If you’re intelligent enough to have a personality, you’re quite a bit like us: that’s our rough-and-ready understanding of the world. We don’t eat dogs in this country and have a horror of those who do. It’s the same with horses: in 2013, £300 million was wiped off Tesco’s share value after it was found selling burgers that contained horse meat.

Travellers to some parts of America are often disturbed to find dolphin on the menu — they don’t want to eat a mammal widely celebrated for its intelligence. But in fact it’s a local nickname for a fish otherwise known as mahi-mahi.

Commercial hunting of whales was banned in 1986, though limited whaling still continues and some countries, notably Iceland, Norway and Japan, are keen to start up again. The ban came about because of the looming extinction of many species — and because of recent discoveries about whale intelligence. The ban is a rare example of humans making a decision against their own immediate interests.

We make rather a point of denying the intelligence of the creatures that we do routinely eat: cows, sheep and chickens are usually portrayed as silly. Pigs are clearly intelligent, but they are contemptible and that makes their consumption OK. To call anyone a cow, sheep, pig or chicken is an insult.

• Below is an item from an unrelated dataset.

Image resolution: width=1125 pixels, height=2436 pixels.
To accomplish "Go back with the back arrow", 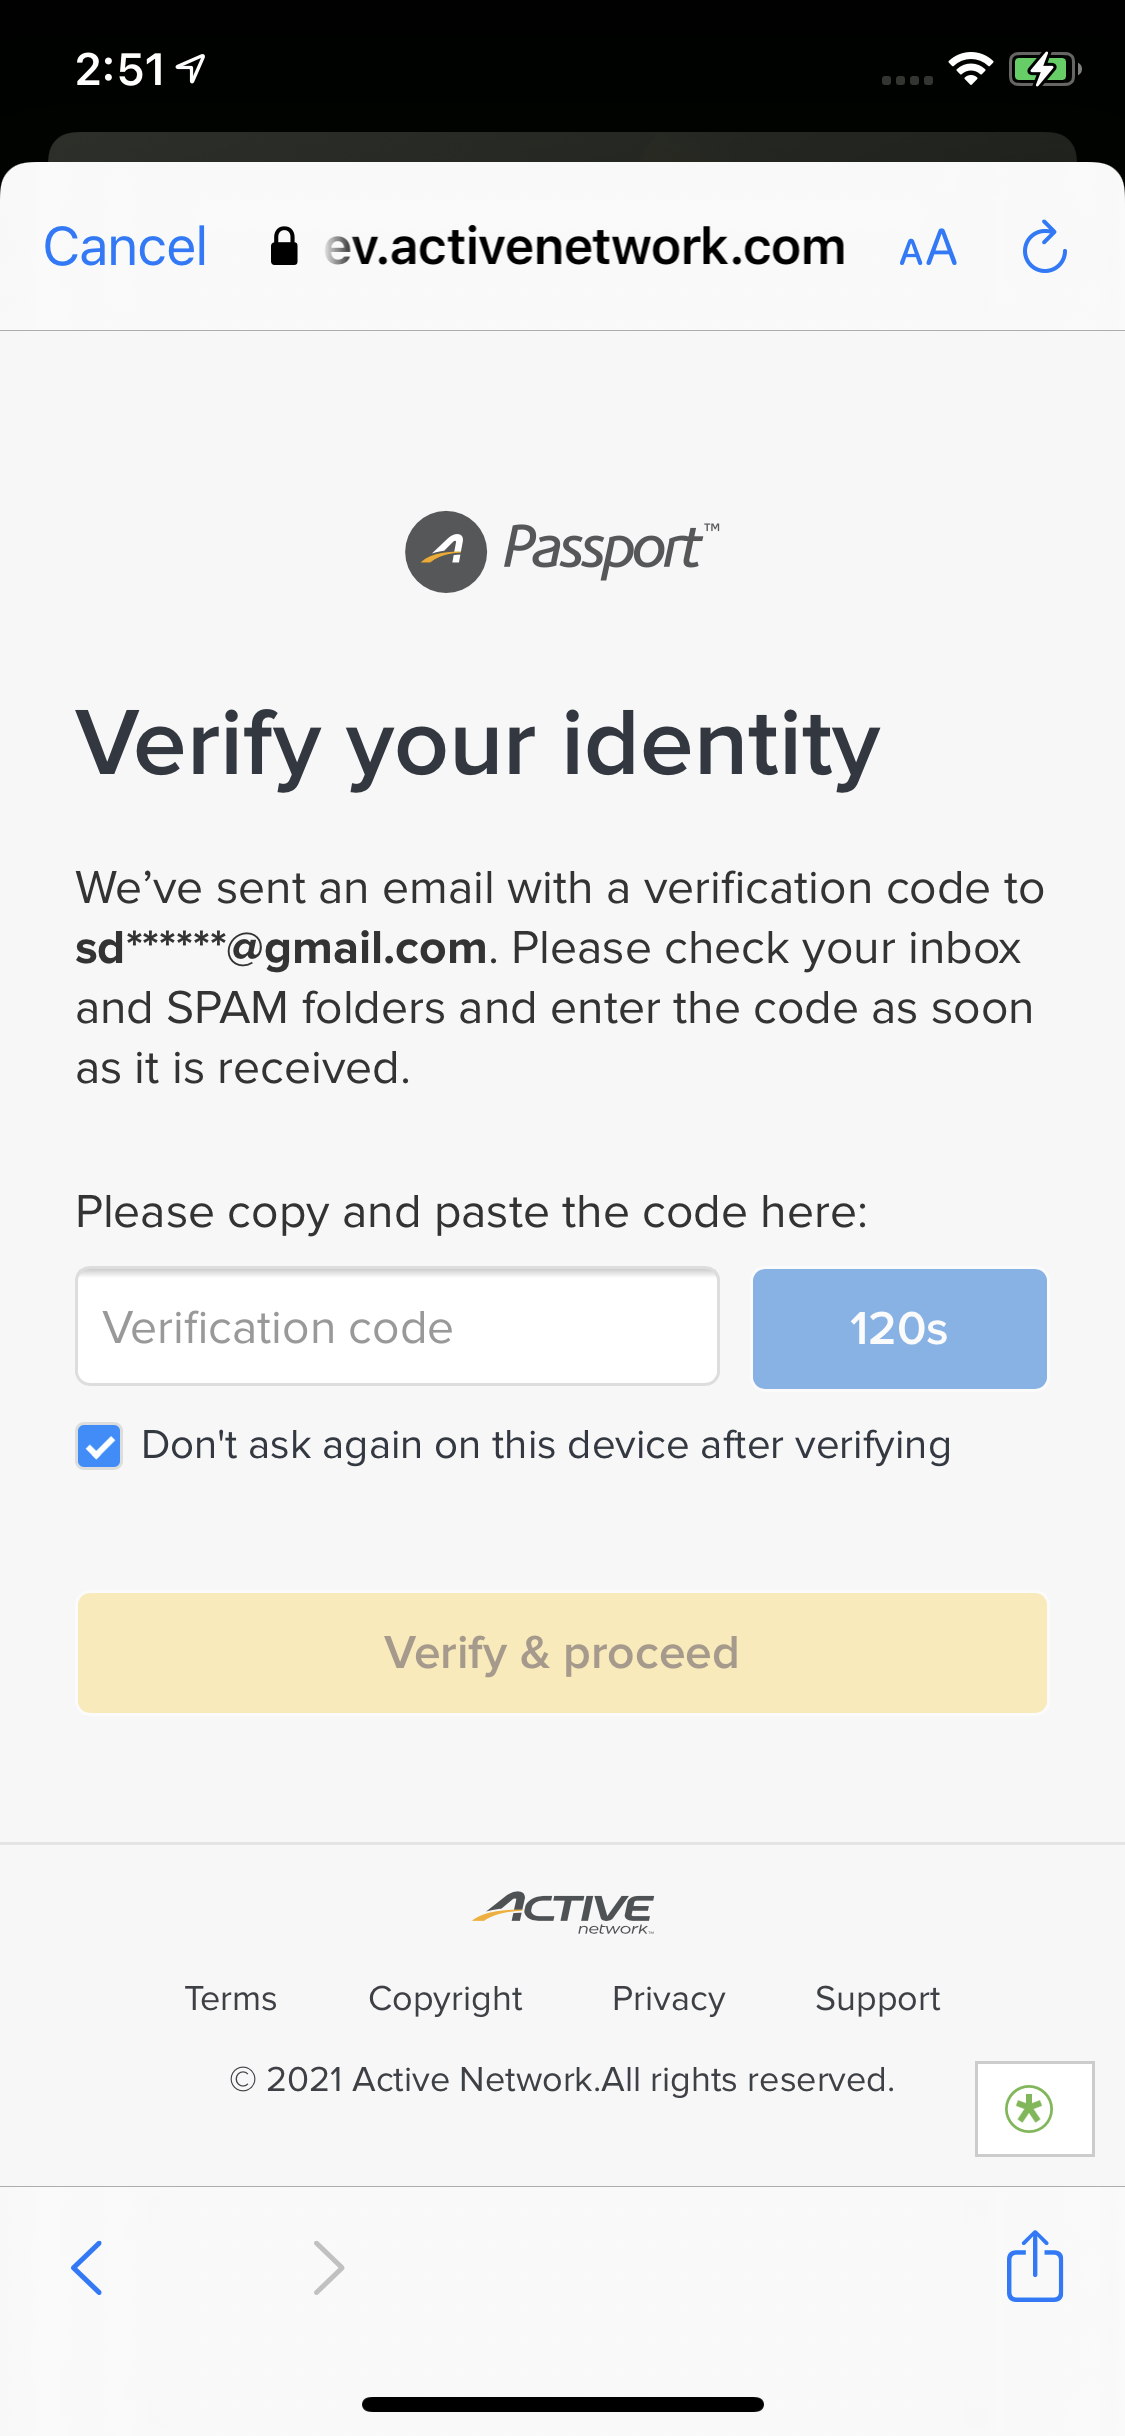I will [87, 2267].
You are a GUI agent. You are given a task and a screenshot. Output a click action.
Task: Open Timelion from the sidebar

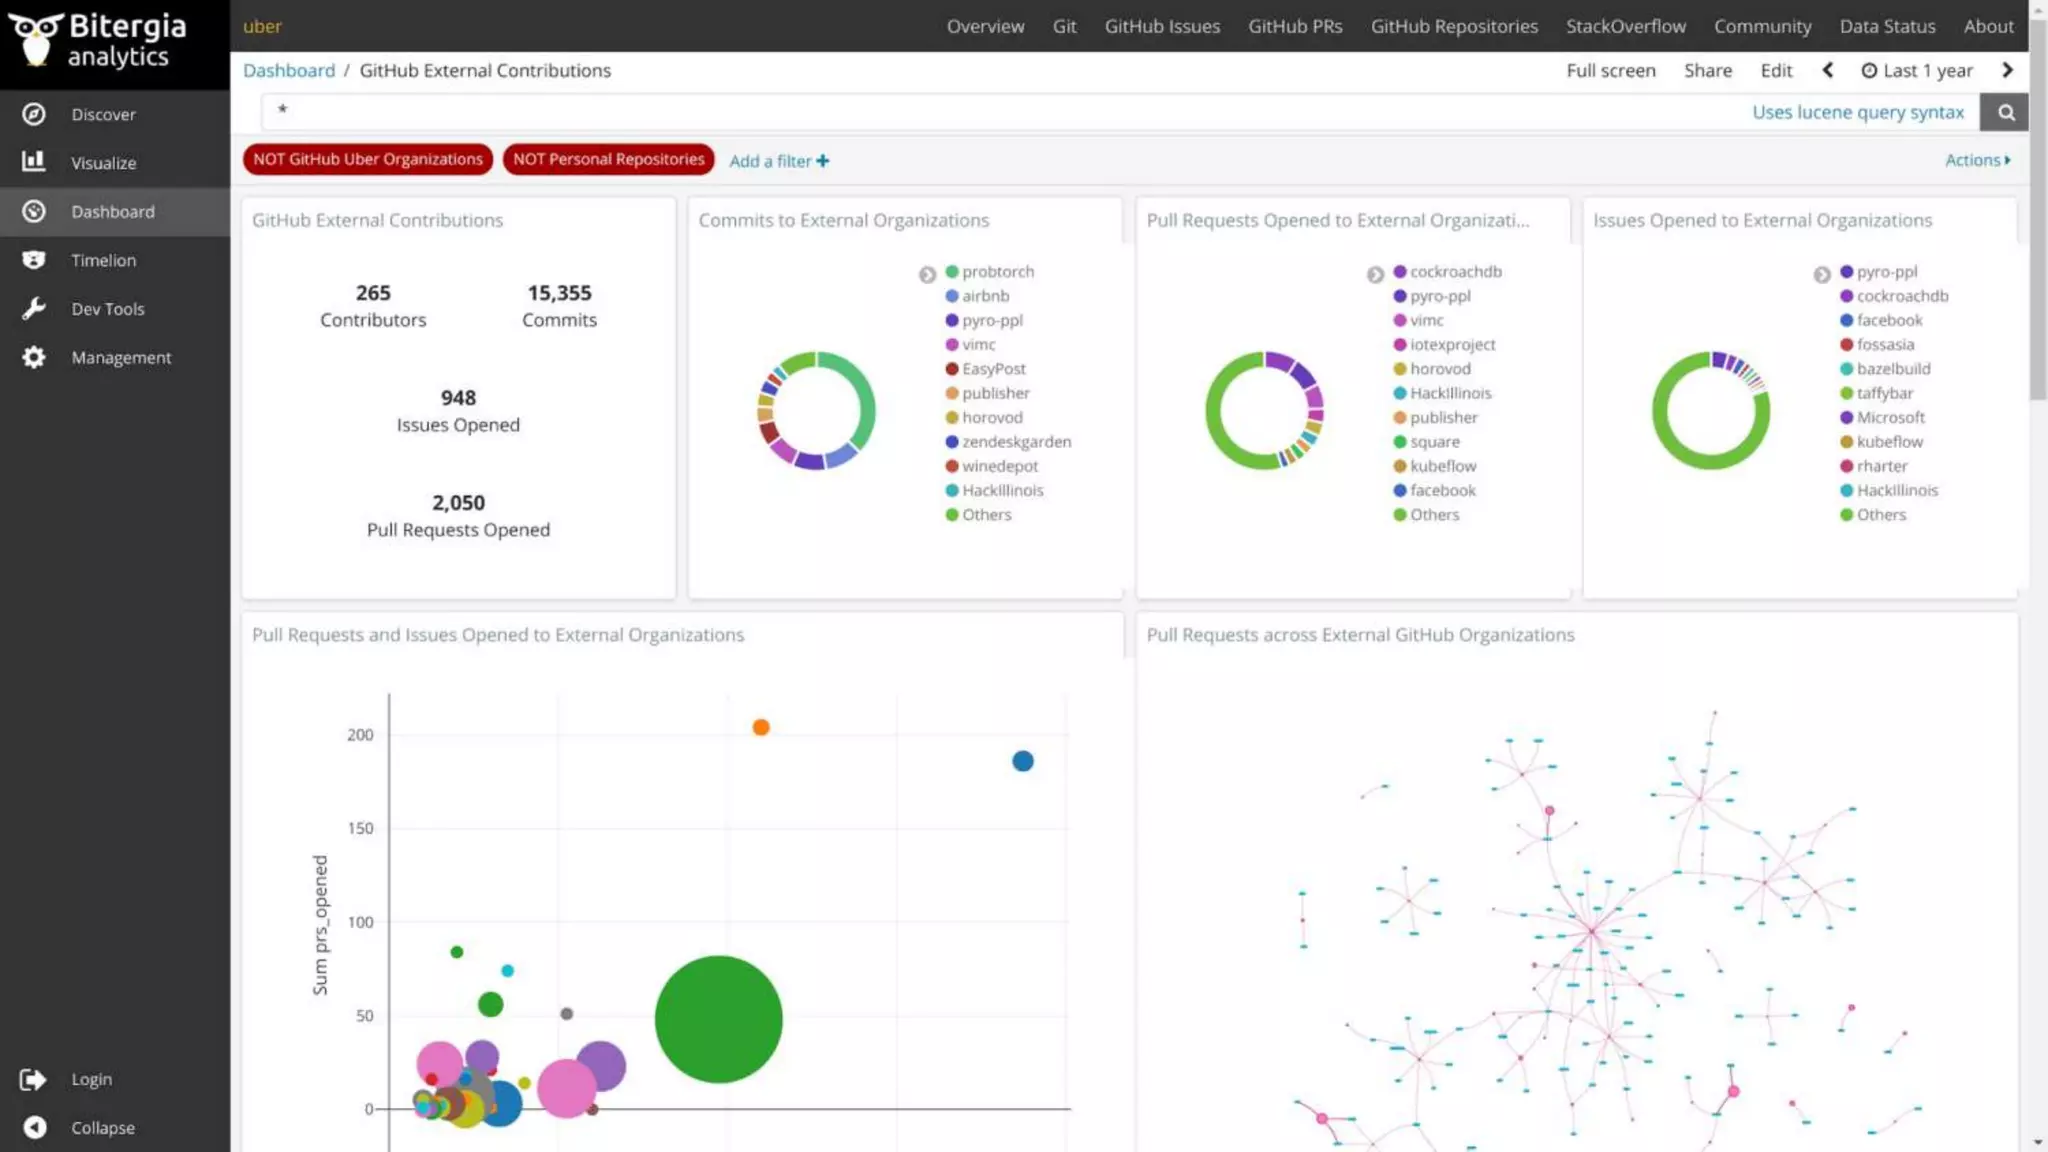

We need to despise what’s on the menu but we can’t despise intelligence, as that would be to despise ourselves.

Jeremy Bentham nailed the issue in the 18th century: ‘The question is not, Can they reason?, nor Can they talk? but, Can they suffer? Why should the law refuse its protection to any sensitive being?’

The issue of food choice is deeply personal. Emotional and ethical concerns have been changing diets over the past half--century. The octopus documentary has raised further sensibilities: can we really eat creatures that are so much like us? But the fact is that animals are not like us. They are us. We all belong to the kingdom Animalia. We have tried again and again to deny it across the millennia, but it’s unavoidable. The octopus proves that truth.